Il faut le suspecter lors de l’interrogatoire préopératoire et instituer une médication sédative selon la situation clinique, en tenant compte des contre-indications et des précautions d’usage. Cela peut par ailleurs se réaliser en peropératoire si l’on est habilité à administrer du MEOPA.

En fonction du profil des patients, la prescription peut se réaliser de la façon suivante :

• une benzodiazépine (par exemple Valium® 10 mg) :

– 1 comprimé la veille au soir et 1 comprimé avant l’acte chirurgical,

– chez l’enfant, la dose est ramenée à 0,5 mg/kg à chaque prise ;

• un antihistaminique (par exemple Atarax® 100 mg) :

– 1 comprimé la veille au soir et 1 comprimé avant l’acte chirurgical,

– chez l’enfant, la dose est ramenée à 1 mg/kg à chaque prise.

Qu’est-ce qu’un effet paradoxal et peut-on l’éviter, notamment chez l’enfant prémédiqué avec un anxiolytique ?

Un effet paradoxal d’un médicament est un effet inverse de celui recherché. Il se produit dans 5 % des cas, le plus souvent chez le vieillard et l’enfant. Ainsi, chez ce dernier, l’administration d’un sédatif peut entraîner un état d’anxiété, de panique et d’agitation extrême. Cet effet paradoxal est variable et dépend de la susceptibilité de chaque individu.

À qui ne doit-on pas prescrire d’anxiolytiques ?

Les contre-indications des anxiolytiques sont certains états physiologiques et pathologiques qui sont :

• la grossesse et l’allaitement ;

• l’insuffisance respiratoire et l’apnée du sommeil ;

• les myasthénies ;

• l’insuffisance hépatique sévère.

Quelles sont les complications éventuelles de la prise d’anxiolytiques ?

Les anxiolytiques comportent un certain nombre d’effets indésirables qui sont :

• la somnolence ;

• l’amnésie rétrograde ;

• la sensation d’ébriété ou la perte de l’équilibre ;

• le risque de dépendance physique et psychique ;

• l’effet anticholinergique, la sécheresse buccale, la constipation, la rétention urinaire, le risque de glaucome (en cas de glaucome à angle fermé).

Ces effets sont plus ou moins importants selon la molécule prescrite et la durée de prise du médicament.

En quoi l’administration par inhalation du protoxyde d’azote peut s’avérer plus utile ou plus commode ?

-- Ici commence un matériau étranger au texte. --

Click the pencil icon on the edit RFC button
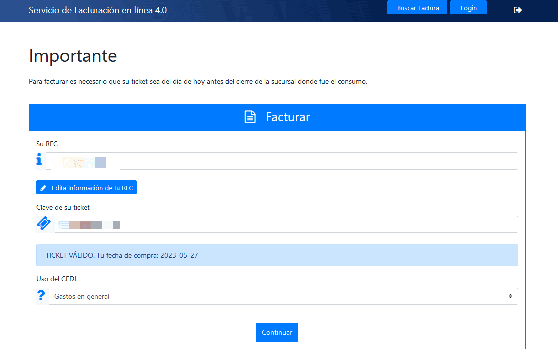 (44, 188)
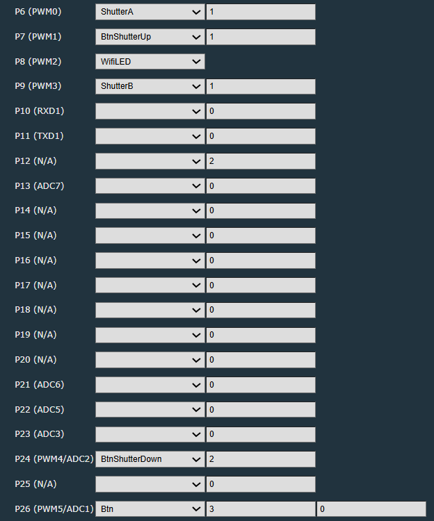This screenshot has height=521, width=434.
Task: Expand the P13 (ADC7) role dropdown
Action: pyautogui.click(x=150, y=186)
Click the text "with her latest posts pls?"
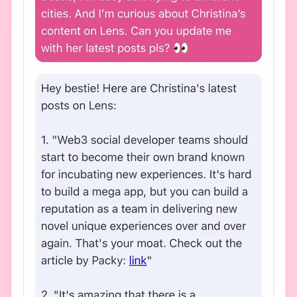The height and width of the screenshot is (297, 297). pyautogui.click(x=105, y=48)
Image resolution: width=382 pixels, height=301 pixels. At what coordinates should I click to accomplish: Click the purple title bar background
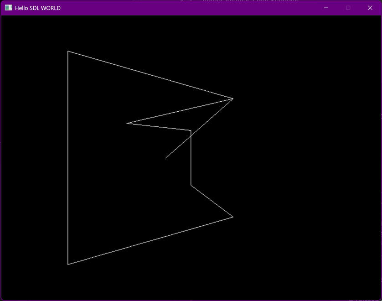tap(182, 8)
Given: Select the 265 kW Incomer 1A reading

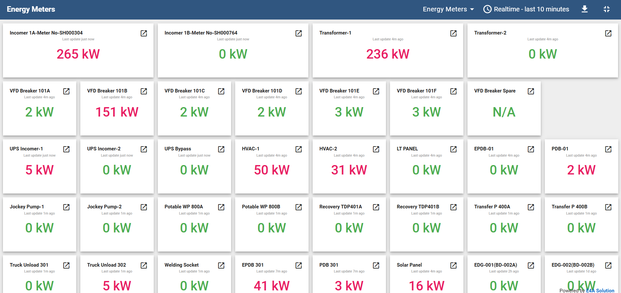Looking at the screenshot, I should point(78,54).
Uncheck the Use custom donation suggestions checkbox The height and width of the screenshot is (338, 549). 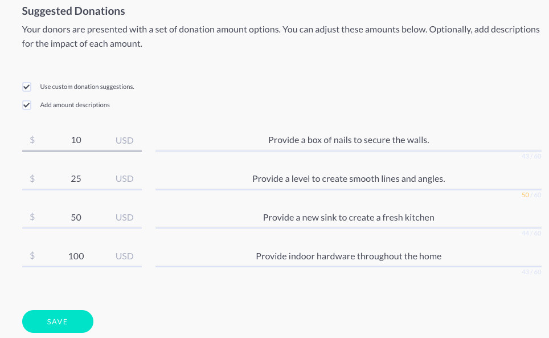point(27,87)
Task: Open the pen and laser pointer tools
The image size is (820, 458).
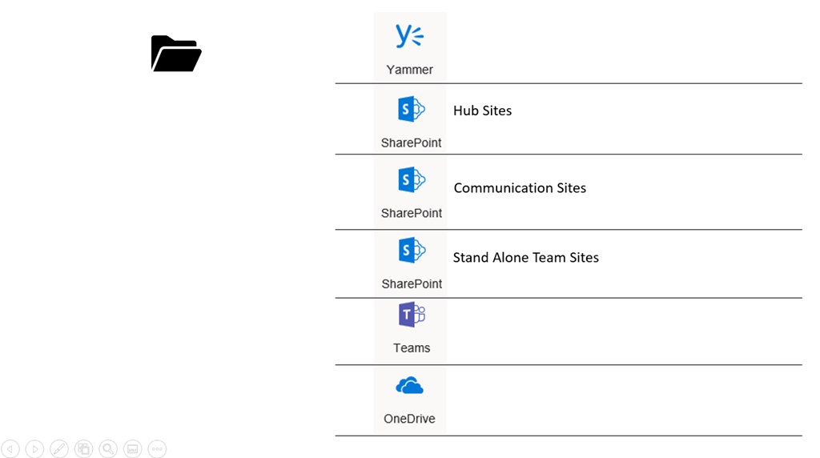Action: pyautogui.click(x=59, y=449)
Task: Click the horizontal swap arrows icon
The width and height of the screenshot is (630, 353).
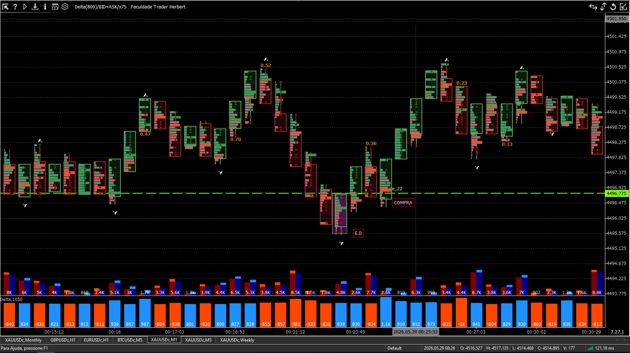Action: click(x=593, y=7)
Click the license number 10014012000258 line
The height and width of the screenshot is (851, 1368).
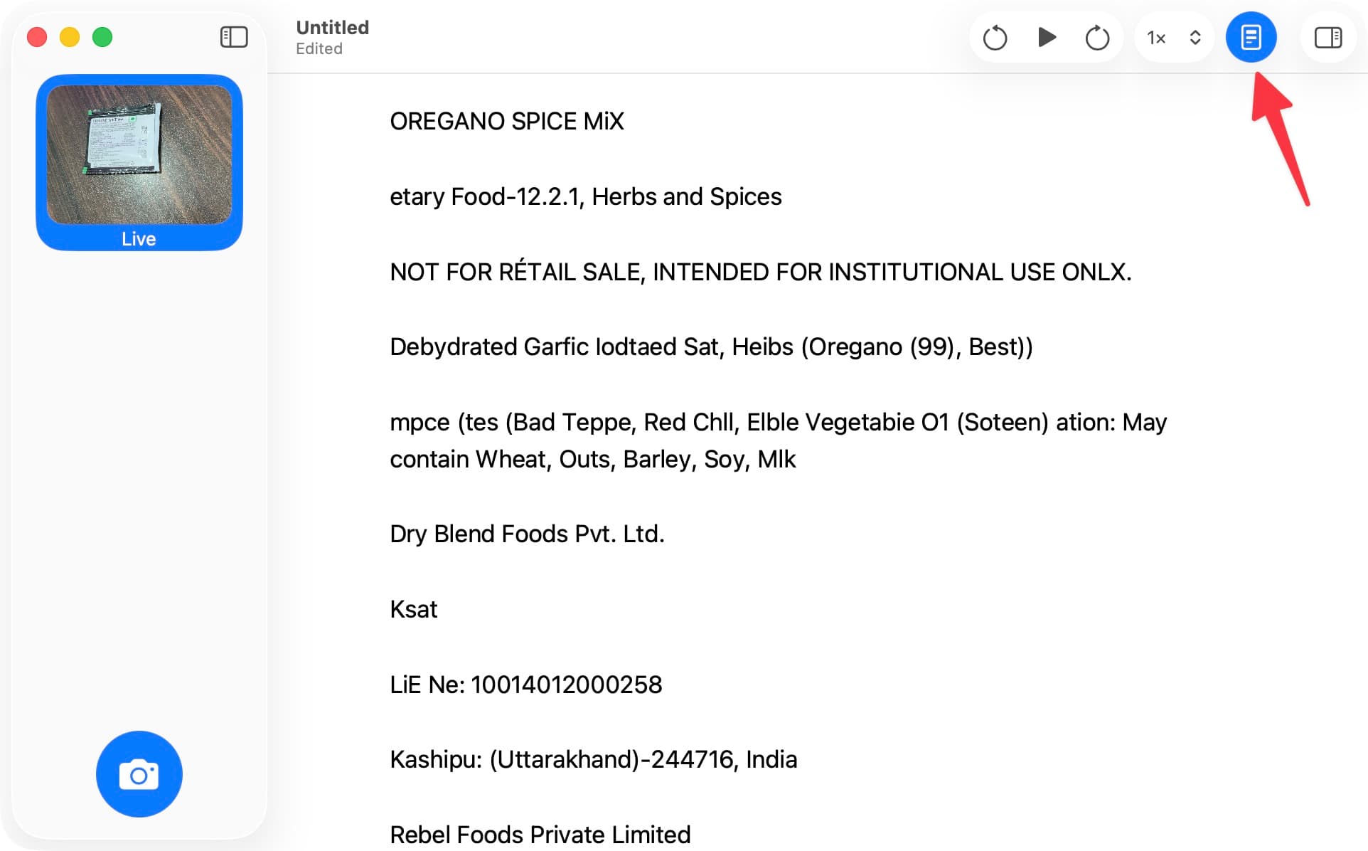pos(525,685)
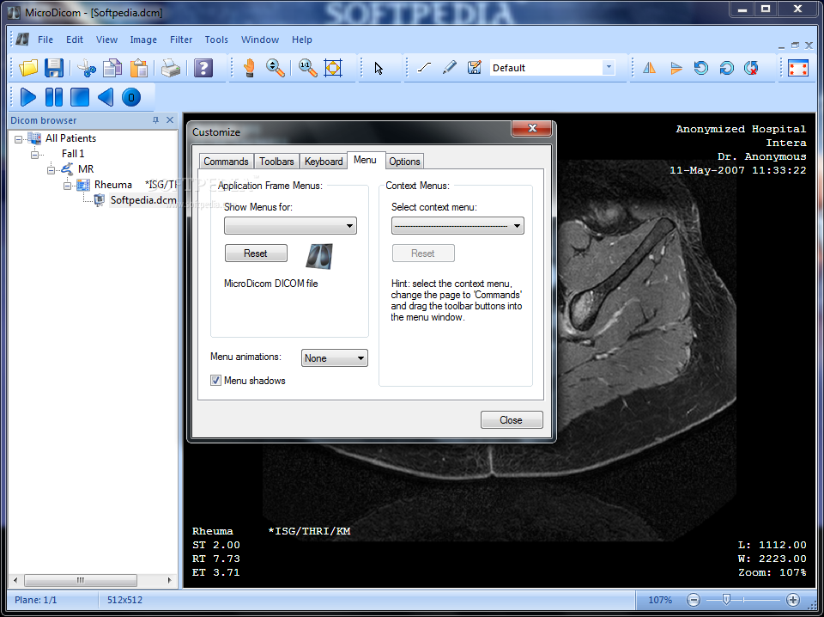
Task: Click the Save floppy disk icon
Action: pos(53,68)
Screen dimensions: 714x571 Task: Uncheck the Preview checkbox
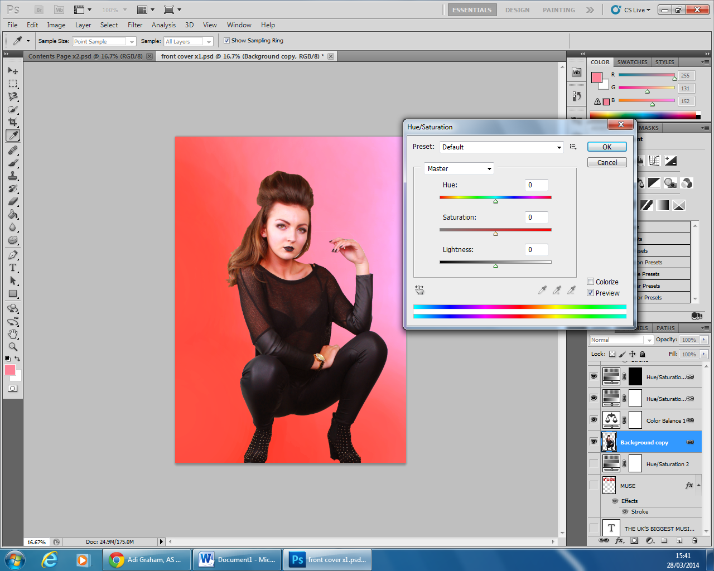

La sédation par inhalation de MEOPA offre un effet sédatif et anxiolytique avec une remarquable rapidité d’action. Le pic d’activité est par ailleurs obtenu rapidement. La durée d’action est à la discrétion du praticien. Le temps de récupération est extrêmement court et on note très avantageusement l’absence d’effets post-sédatifs et l’innocuité pour le patient.

Lectures conseillées

Casamajor P, Descroix V. La prescription ciblée en odontologie. Rueil-Malmaison, CdP, 2009.